- **Task brief**:
All of the records must come back exactly. Please repeat them in full.

─── Data extracts ───

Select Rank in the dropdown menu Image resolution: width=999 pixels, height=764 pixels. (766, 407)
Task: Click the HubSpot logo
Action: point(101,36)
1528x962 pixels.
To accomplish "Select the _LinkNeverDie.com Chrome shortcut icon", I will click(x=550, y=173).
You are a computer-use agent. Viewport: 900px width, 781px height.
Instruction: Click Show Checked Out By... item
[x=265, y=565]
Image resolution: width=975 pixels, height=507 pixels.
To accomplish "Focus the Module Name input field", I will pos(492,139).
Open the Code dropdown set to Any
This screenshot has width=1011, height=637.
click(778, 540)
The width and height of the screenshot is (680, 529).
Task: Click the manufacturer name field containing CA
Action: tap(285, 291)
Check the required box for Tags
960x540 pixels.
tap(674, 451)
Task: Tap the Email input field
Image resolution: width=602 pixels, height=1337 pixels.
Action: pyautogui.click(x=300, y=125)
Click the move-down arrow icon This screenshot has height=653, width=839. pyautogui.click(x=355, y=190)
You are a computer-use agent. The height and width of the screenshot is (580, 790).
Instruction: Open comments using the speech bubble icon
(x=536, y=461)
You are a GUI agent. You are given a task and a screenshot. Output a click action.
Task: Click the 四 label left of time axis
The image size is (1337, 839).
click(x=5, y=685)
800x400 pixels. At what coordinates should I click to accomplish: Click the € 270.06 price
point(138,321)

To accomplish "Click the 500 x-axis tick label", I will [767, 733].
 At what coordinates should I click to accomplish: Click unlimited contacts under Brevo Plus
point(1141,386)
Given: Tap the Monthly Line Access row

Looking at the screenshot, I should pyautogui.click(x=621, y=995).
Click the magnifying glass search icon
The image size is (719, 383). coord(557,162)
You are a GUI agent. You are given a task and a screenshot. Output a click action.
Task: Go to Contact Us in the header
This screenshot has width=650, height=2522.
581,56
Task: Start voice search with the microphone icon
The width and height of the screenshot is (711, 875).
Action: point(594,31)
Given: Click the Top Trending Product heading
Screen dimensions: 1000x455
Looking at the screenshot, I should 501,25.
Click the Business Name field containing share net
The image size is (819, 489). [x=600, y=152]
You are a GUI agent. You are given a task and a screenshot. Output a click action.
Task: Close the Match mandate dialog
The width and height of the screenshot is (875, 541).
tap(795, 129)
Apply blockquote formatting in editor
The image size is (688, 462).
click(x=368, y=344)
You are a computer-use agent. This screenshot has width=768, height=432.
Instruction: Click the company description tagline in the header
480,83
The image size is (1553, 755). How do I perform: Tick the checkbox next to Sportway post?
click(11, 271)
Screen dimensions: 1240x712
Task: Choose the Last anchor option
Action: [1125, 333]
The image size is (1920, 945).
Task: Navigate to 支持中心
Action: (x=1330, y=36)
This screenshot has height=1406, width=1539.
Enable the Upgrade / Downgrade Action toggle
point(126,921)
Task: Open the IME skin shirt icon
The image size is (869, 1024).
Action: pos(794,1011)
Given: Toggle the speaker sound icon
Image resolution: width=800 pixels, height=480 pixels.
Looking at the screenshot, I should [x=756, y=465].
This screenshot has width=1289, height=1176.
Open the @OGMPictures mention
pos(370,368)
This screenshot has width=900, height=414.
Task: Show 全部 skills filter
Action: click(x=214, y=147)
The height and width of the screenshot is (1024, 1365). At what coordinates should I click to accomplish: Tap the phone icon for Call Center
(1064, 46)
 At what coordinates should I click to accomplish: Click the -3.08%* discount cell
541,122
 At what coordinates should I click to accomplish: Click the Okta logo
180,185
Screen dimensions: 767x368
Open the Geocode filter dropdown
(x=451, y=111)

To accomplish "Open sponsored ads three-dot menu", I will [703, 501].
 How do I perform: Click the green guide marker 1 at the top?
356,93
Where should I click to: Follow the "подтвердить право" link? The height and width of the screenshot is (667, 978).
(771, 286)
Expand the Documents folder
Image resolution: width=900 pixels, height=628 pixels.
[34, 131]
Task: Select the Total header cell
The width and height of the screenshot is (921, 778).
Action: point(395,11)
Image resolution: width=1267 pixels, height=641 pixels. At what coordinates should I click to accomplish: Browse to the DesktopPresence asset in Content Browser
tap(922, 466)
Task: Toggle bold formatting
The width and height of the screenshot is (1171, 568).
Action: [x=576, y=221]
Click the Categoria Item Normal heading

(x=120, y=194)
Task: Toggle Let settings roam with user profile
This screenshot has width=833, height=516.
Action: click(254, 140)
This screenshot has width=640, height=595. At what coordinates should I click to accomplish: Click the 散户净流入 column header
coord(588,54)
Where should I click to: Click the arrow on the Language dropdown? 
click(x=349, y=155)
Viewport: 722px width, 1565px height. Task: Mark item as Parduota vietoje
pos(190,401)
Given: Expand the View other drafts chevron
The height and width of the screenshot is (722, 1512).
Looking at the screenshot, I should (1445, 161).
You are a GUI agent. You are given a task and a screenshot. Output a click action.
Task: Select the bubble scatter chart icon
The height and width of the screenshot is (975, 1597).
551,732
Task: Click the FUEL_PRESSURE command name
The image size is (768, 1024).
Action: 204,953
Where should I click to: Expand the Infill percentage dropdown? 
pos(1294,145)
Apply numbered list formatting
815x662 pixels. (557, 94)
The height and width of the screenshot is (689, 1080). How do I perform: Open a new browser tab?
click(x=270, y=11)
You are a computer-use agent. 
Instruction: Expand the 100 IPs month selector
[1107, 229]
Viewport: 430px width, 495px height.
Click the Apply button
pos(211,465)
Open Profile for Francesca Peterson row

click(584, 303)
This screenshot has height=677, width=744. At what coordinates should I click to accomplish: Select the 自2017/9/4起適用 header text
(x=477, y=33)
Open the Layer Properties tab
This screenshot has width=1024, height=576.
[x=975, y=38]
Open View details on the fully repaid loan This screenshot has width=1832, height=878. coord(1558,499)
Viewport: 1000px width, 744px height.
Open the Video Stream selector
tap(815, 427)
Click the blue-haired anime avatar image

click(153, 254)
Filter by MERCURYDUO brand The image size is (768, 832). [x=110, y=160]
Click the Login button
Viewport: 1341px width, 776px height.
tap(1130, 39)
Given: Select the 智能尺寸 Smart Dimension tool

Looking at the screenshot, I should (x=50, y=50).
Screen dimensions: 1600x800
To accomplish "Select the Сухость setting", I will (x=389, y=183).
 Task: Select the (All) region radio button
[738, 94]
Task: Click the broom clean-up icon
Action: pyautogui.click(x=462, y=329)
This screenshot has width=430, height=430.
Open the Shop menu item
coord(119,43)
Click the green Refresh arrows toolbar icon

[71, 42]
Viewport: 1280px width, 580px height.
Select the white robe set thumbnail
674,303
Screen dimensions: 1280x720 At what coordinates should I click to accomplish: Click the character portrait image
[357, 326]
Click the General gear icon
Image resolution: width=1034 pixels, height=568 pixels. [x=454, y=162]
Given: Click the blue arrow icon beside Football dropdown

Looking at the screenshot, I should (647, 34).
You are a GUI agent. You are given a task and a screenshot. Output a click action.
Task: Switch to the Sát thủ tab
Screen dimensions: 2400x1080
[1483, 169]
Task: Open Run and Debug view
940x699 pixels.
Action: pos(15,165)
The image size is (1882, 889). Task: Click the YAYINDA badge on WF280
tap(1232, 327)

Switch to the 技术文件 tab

───

- **Exercise output**:
Select Rank in the dropdown menu Image resolution: width=999 pixels, height=764 pixels. (766, 407)
Task: Click the HubSpot logo
Action: point(101,36)
1528x962 pixels.
To accomplish "Select the _LinkNeverDie.com Chrome shortcut icon", I will click(x=550, y=173).
You are a computer-use agent. Viewport: 900px width, 781px height.
Instruction: Click Show Checked Out By... item
[x=265, y=565]
Image resolution: width=975 pixels, height=507 pixels.
To accomplish "Focus the Module Name input field", I will pos(492,139).
Open the Code dropdown set to Any
This screenshot has width=1011, height=637.
click(778, 540)
The width and height of the screenshot is (680, 529).
Task: Click the manufacturer name field containing CA
Action: tap(285, 291)
Check the required box for Tags
960x540 pixels.
tap(674, 451)
Task: Tap the Email input field
Image resolution: width=602 pixels, height=1337 pixels.
Action: pyautogui.click(x=300, y=125)
Click the move-down arrow icon This screenshot has height=653, width=839. pyautogui.click(x=355, y=190)
You are a computer-use agent. The height and width of the screenshot is (580, 790).
Instruction: Open comments using the speech bubble icon
(x=536, y=461)
You are a GUI agent. You are given a task and a screenshot. Output a click action.
Task: Click the 四 label left of time axis
The image size is (1337, 839).
click(x=5, y=685)
800x400 pixels. At what coordinates should I click to accomplish: Click the € 270.06 price
point(138,321)

To accomplish "Click the 500 x-axis tick label", I will [767, 733].
 At what coordinates should I click to accomplish: Click unlimited contacts under Brevo Plus
point(1141,386)
Given: Tap the Monthly Line Access row

Looking at the screenshot, I should pyautogui.click(x=621, y=995).
Click the magnifying glass search icon
The image size is (719, 383). coord(557,162)
You are a GUI agent. You are given a task and a screenshot. Output a click action.
Task: Go to Contact Us in the header
This screenshot has width=650, height=2522.
581,56
Task: Start voice search with the microphone icon
The width and height of the screenshot is (711, 875).
Action: point(594,31)
Given: Click the Top Trending Product heading
Screen dimensions: 1000x455
Looking at the screenshot, I should 501,25.
Click the Business Name field containing share net
The image size is (819, 489). [x=600, y=152]
You are a GUI agent. You are given a task and a screenshot. Output a click action.
Task: Close the Match mandate dialog
The width and height of the screenshot is (875, 541).
tap(795, 129)
Apply blockquote formatting in editor
The image size is (688, 462).
click(x=368, y=344)
You are a computer-use agent. This screenshot has width=768, height=432.
Instruction: Click the company description tagline in the header
480,83
The image size is (1553, 755). How do I perform: Tick the checkbox next to Sportway post?
click(11, 271)
Screen dimensions: 1240x712
Task: Choose the Last anchor option
Action: [1125, 333]
The image size is (1920, 945).
Task: Navigate to 支持中心
Action: (x=1330, y=36)
This screenshot has height=1406, width=1539.
Enable the Upgrade / Downgrade Action toggle
point(126,921)
Task: Open the IME skin shirt icon
The image size is (869, 1024).
Action: pos(794,1011)
Given: Toggle the speaker sound icon
Image resolution: width=800 pixels, height=480 pixels.
Looking at the screenshot, I should [x=756, y=465].
This screenshot has width=1289, height=1176.
Open the @OGMPictures mention
pos(370,368)
This screenshot has width=900, height=414.
Task: Show 全部 skills filter
Action: click(x=214, y=147)
The height and width of the screenshot is (1024, 1365). At what coordinates should I click to accomplish: Tap the phone icon for Call Center
(1064, 46)
 At what coordinates should I click to accomplish: Click the -3.08%* discount cell
541,122
 At what coordinates should I click to accomplish: Click the Okta logo
180,185
Screen dimensions: 767x368
Open the Geocode filter dropdown
(x=451, y=111)

To accomplish "Open sponsored ads three-dot menu", I will [703, 501].
 How do I perform: Click the green guide marker 1 at the top?
356,93
Where should I click to: Follow the "подтвердить право" link? The height and width of the screenshot is (667, 978).
(771, 286)
Expand the Documents folder
Image resolution: width=900 pixels, height=628 pixels.
[34, 131]
Task: Select the Total header cell
The width and height of the screenshot is (921, 778).
Action: point(395,11)
Image resolution: width=1267 pixels, height=641 pixels. At what coordinates should I click to accomplish: Browse to the DesktopPresence asset in Content Browser
tap(922, 466)
Task: Toggle bold formatting
The width and height of the screenshot is (1171, 568).
Action: [x=576, y=221]
Click the Categoria Item Normal heading

(x=120, y=194)
Task: Toggle Let settings roam with user profile
This screenshot has width=833, height=516.
Action: click(254, 140)
This screenshot has width=640, height=595. At what coordinates should I click to accomplish: Click the 散户净流入 column header
coord(588,54)
Where should I click to: Click the arrow on the Language dropdown? 
click(x=349, y=155)
Viewport: 722px width, 1565px height. Task: Mark item as Parduota vietoje
pos(190,401)
Given: Expand the View other drafts chevron
The height and width of the screenshot is (722, 1512).
Looking at the screenshot, I should (1445, 161).
You are a GUI agent. You are given a task and a screenshot. Output a click action.
Task: Select the bubble scatter chart icon
The height and width of the screenshot is (975, 1597).
551,732
Task: Click the FUEL_PRESSURE command name
The image size is (768, 1024).
Action: 204,953
Where should I click to: Expand the Infill percentage dropdown? 
pos(1294,145)
Apply numbered list formatting
815x662 pixels. (557, 94)
The height and width of the screenshot is (689, 1080). How do I perform: Open a new browser tab?
click(x=270, y=11)
You are a computer-use agent. 
Instruction: Expand the 100 IPs month selector
[1107, 229]
Viewport: 430px width, 495px height.
Click the Apply button
pos(211,465)
Open Profile for Francesca Peterson row

click(584, 303)
This screenshot has height=677, width=744. At what coordinates should I click to accomplish: Select the 自2017/9/4起適用 header text
(x=477, y=33)
Open the Layer Properties tab
This screenshot has width=1024, height=576.
[x=975, y=38]
Open View details on the fully repaid loan This screenshot has width=1832, height=878. coord(1558,499)
Viewport: 1000px width, 744px height.
Open the Video Stream selector
tap(815, 427)
Click the blue-haired anime avatar image

click(153, 254)
Filter by MERCURYDUO brand The image size is (768, 832). [x=110, y=160]
Click the Login button
Viewport: 1341px width, 776px height.
tap(1130, 39)
Given: Select the 智能尺寸 Smart Dimension tool

Looking at the screenshot, I should (x=50, y=50).
Screen dimensions: 1600x800
To accomplish "Select the Сухость setting", I will (x=389, y=183).
 Task: Select the (All) region radio button
[738, 94]
Task: Click the broom clean-up icon
Action: pyautogui.click(x=462, y=329)
This screenshot has width=430, height=430.
Open the Shop menu item
coord(119,43)
Click the green Refresh arrows toolbar icon

[71, 42]
Viewport: 1280px width, 580px height.
Select the white robe set thumbnail
674,303
Screen dimensions: 1280x720 At what coordinates should I click to accomplish: Click the character portrait image
[357, 326]
Click the General gear icon
Image resolution: width=1034 pixels, height=568 pixels. [x=454, y=162]
Given: Click the blue arrow icon beside Football dropdown

Looking at the screenshot, I should (647, 34).
You are a GUI agent. You are given a task and a screenshot. Output a click action.
Task: Switch to the Sát thủ tab
Screen dimensions: 2400x1080
[1483, 169]
Task: Open Run and Debug view
940x699 pixels.
Action: pos(15,165)
The image size is (1882, 889). Task: Click the YAYINDA badge on WF280
tap(1232, 327)

Switch to the 技术文件 tab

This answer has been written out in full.